# [Exercise]
Return every line below exactly, without dropping any.

# [Excerpts from a dataset]
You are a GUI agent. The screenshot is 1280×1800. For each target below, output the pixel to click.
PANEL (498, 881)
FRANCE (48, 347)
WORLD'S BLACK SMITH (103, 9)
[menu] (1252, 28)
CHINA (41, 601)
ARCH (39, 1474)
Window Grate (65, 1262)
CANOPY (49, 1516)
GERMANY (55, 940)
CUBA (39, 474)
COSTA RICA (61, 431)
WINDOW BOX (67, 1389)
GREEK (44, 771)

# [Answer space]
You are a GUI agent. The screenshot is 1280×1800. For each target below, output the pixel to click.
PANEL (498, 881)
FRANCE (48, 347)
WORLD'S BLACK SMITH (103, 9)
[menu] (1252, 28)
CHINA (41, 601)
ARCH (39, 1474)
Window Grate (65, 1262)
CANOPY (49, 1516)
GERMANY (55, 940)
CUBA (39, 474)
COSTA RICA (61, 431)
WINDOW BOX (67, 1389)
GREEK (44, 771)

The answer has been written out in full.